- **Exercise brief**
Each record should be retyped word for word.

- **Data records**
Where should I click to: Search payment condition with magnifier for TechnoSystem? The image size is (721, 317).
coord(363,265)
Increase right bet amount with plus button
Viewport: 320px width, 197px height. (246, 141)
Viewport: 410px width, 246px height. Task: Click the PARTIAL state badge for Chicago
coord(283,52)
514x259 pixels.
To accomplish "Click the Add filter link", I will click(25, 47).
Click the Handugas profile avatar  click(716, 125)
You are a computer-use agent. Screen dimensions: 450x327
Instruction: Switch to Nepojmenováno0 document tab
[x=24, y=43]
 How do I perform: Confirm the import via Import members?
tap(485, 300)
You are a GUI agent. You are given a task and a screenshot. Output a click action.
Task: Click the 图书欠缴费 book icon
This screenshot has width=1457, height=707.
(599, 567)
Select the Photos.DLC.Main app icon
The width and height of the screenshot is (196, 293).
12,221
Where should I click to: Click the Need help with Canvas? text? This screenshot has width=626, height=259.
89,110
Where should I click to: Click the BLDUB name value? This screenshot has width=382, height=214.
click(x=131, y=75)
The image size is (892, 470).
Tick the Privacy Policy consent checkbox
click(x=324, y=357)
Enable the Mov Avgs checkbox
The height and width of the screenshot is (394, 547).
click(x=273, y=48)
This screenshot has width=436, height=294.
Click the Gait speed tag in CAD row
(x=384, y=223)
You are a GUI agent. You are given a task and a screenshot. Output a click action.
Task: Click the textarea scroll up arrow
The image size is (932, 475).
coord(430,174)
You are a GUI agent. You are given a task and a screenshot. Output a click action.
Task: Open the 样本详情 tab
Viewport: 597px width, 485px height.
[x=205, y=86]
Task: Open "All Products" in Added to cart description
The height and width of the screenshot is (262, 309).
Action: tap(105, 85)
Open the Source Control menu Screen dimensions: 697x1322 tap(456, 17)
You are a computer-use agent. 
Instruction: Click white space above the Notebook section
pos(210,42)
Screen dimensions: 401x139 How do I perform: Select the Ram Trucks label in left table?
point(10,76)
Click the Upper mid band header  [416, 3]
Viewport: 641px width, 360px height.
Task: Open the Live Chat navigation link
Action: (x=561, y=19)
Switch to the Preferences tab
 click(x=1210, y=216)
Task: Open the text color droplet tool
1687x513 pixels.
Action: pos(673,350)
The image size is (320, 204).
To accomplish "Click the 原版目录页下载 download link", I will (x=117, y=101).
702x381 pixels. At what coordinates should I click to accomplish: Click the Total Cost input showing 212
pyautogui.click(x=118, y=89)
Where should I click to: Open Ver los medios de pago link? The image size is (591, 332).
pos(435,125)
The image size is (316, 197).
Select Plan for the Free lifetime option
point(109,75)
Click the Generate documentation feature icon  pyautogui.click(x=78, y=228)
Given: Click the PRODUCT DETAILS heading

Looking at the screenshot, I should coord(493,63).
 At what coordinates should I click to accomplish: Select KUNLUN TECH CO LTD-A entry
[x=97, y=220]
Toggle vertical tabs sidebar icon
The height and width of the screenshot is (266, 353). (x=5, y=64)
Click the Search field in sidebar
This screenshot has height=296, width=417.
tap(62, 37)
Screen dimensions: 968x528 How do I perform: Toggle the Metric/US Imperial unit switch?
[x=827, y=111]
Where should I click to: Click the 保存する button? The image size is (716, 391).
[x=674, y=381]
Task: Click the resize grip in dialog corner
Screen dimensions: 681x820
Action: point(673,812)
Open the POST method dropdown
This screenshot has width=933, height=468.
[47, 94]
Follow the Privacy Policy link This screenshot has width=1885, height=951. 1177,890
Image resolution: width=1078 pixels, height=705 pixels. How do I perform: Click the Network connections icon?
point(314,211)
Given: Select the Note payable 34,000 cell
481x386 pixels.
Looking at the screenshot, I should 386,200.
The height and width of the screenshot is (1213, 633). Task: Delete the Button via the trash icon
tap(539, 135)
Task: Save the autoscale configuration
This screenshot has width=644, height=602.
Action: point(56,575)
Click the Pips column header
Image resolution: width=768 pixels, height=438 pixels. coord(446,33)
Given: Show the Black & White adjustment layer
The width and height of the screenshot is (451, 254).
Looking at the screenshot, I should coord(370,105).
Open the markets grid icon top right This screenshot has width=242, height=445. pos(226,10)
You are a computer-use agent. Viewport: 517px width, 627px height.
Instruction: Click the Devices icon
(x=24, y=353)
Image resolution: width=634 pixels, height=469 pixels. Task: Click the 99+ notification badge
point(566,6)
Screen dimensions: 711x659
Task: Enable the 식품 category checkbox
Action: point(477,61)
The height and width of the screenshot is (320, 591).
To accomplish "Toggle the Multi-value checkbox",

- **Task result**
Where should I click to: Search payment condition with magnifier for TechnoSystem? The image size is (721, 317).
coord(363,265)
Increase right bet amount with plus button
Viewport: 320px width, 197px height. (246, 141)
Viewport: 410px width, 246px height. Task: Click the PARTIAL state badge for Chicago
coord(283,52)
514x259 pixels.
To accomplish "Click the Add filter link", I will click(25, 47).
Click the Handugas profile avatar  click(716, 125)
You are a computer-use agent. Screen dimensions: 450x327
Instruction: Switch to Nepojmenováno0 document tab
[x=24, y=43]
 How do I perform: Confirm the import via Import members?
tap(485, 300)
You are a GUI agent. You are given a task and a screenshot. Output a click action.
Task: Click the 图书欠缴费 book icon
This screenshot has width=1457, height=707.
(599, 567)
Select the Photos.DLC.Main app icon
The width and height of the screenshot is (196, 293).
12,221
Where should I click to: Click the Need help with Canvas? text? This screenshot has width=626, height=259.
89,110
Where should I click to: Click the BLDUB name value? This screenshot has width=382, height=214.
click(x=131, y=75)
The image size is (892, 470).
Tick the Privacy Policy consent checkbox
click(x=324, y=357)
Enable the Mov Avgs checkbox
The height and width of the screenshot is (394, 547).
click(x=273, y=48)
This screenshot has width=436, height=294.
Click the Gait speed tag in CAD row
(x=384, y=223)
You are a GUI agent. You are given a task and a screenshot. Output a click action.
Task: Click the textarea scroll up arrow
The image size is (932, 475).
coord(430,174)
You are a GUI agent. You are given a task and a screenshot. Output a click action.
Task: Open the 样本详情 tab
Viewport: 597px width, 485px height.
[x=205, y=86]
Task: Open "All Products" in Added to cart description
The height and width of the screenshot is (262, 309).
Action: tap(105, 85)
Open the Source Control menu Screen dimensions: 697x1322 tap(456, 17)
You are a computer-use agent. 
Instruction: Click white space above the Notebook section
pos(210,42)
Screen dimensions: 401x139 How do I perform: Select the Ram Trucks label in left table?
point(10,76)
Click the Upper mid band header  [416, 3]
Viewport: 641px width, 360px height.
Task: Open the Live Chat navigation link
Action: (x=561, y=19)
Switch to the Preferences tab
 click(x=1210, y=216)
Task: Open the text color droplet tool
1687x513 pixels.
Action: pos(673,350)
The image size is (320, 204).
To accomplish "Click the 原版目录页下载 download link", I will (x=117, y=101).
702x381 pixels. At what coordinates should I click to accomplish: Click the Total Cost input showing 212
pyautogui.click(x=118, y=89)
Where should I click to: Open Ver los medios de pago link? The image size is (591, 332).
pos(435,125)
The image size is (316, 197).
Select Plan for the Free lifetime option
point(109,75)
Click the Generate documentation feature icon  pyautogui.click(x=78, y=228)
Given: Click the PRODUCT DETAILS heading

Looking at the screenshot, I should coord(493,63).
 At what coordinates should I click to accomplish: Select KUNLUN TECH CO LTD-A entry
[x=97, y=220]
Toggle vertical tabs sidebar icon
The height and width of the screenshot is (266, 353). (x=5, y=64)
Click the Search field in sidebar
This screenshot has height=296, width=417.
tap(62, 37)
Screen dimensions: 968x528 How do I perform: Toggle the Metric/US Imperial unit switch?
[x=827, y=111]
Where should I click to: Click the 保存する button? The image size is (716, 391).
[x=674, y=381]
Task: Click the resize grip in dialog corner
Screen dimensions: 681x820
Action: point(673,812)
Open the POST method dropdown
This screenshot has width=933, height=468.
[47, 94]
Follow the Privacy Policy link This screenshot has width=1885, height=951. 1177,890
Image resolution: width=1078 pixels, height=705 pixels. How do I perform: Click the Network connections icon?
point(314,211)
Given: Select the Note payable 34,000 cell
481x386 pixels.
Looking at the screenshot, I should 386,200.
The height and width of the screenshot is (1213, 633). Task: Delete the Button via the trash icon
tap(539, 135)
Task: Save the autoscale configuration
This screenshot has width=644, height=602.
Action: point(56,575)
Click the Pips column header
Image resolution: width=768 pixels, height=438 pixels. coord(446,33)
Given: Show the Black & White adjustment layer
The width and height of the screenshot is (451, 254).
Looking at the screenshot, I should coord(370,105).
Open the markets grid icon top right This screenshot has width=242, height=445. pos(226,10)
You are a computer-use agent. Viewport: 517px width, 627px height.
Instruction: Click the Devices icon
(x=24, y=353)
Image resolution: width=634 pixels, height=469 pixels. Task: Click the 99+ notification badge
point(566,6)
Screen dimensions: 711x659
Task: Enable the 식품 category checkbox
Action: point(477,61)
The height and width of the screenshot is (320, 591).
To accomplish "Toggle the Multi-value checkbox",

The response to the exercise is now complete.